— START Records for processing —

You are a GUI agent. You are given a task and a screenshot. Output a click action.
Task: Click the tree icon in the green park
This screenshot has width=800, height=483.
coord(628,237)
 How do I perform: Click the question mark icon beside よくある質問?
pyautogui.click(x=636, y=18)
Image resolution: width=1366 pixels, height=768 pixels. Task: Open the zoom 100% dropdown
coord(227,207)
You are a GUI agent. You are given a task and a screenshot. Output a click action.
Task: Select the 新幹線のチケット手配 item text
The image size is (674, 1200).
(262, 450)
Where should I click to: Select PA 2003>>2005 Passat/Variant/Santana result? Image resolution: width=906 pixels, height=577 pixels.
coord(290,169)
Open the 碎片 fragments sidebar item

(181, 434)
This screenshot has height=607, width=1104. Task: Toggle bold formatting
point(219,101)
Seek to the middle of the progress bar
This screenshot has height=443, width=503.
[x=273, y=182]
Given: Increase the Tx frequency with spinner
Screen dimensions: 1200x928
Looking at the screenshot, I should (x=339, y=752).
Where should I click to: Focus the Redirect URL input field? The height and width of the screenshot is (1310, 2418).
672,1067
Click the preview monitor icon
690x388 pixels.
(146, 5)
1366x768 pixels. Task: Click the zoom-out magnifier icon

— END Records for processing —

### Description of the task:
Please recast the entries, from the line containing "Where should I click to: Select" through the last line of the entries, as a Markdown table. Use a Row column for the row number and a Text column for the line, and leave out blank lines.

### The completed task:
| Row | Text |
|---|---|
| 1 | Where should I click to: Select PA 2003>>2005 Passat/Variant/Santana result? Image resolution: width=906 pixels, height=577 pixels. |
| 2 | coord(290,169) |
| 3 | Open the 碎片 fragments sidebar item |
| 4 | (181, 434) |
| 5 | This screenshot has height=607, width=1104. Task: Toggle bold formatting |
| 6 | point(219,101) |
| 7 | Seek to the middle of the progress bar |
| 8 | This screenshot has height=443, width=503. |
| 9 | [x=273, y=182] |
| 10 | Given: Increase the Tx frequency with spinner |
| 11 | Screen dimensions: 1200x928 |
| 12 | Looking at the screenshot, I should (x=339, y=752). |
| 13 | Where should I click to: Focus the Redirect URL input field? The height and width of the screenshot is (1310, 2418). |
| 14 | 672,1067 |
| 15 | Click the preview monitor icon |
| 16 | 690x388 pixels. |
| 17 | (146, 5) |
| 18 | 1366x768 pixels. Task: Click the zoom-out magnifier icon |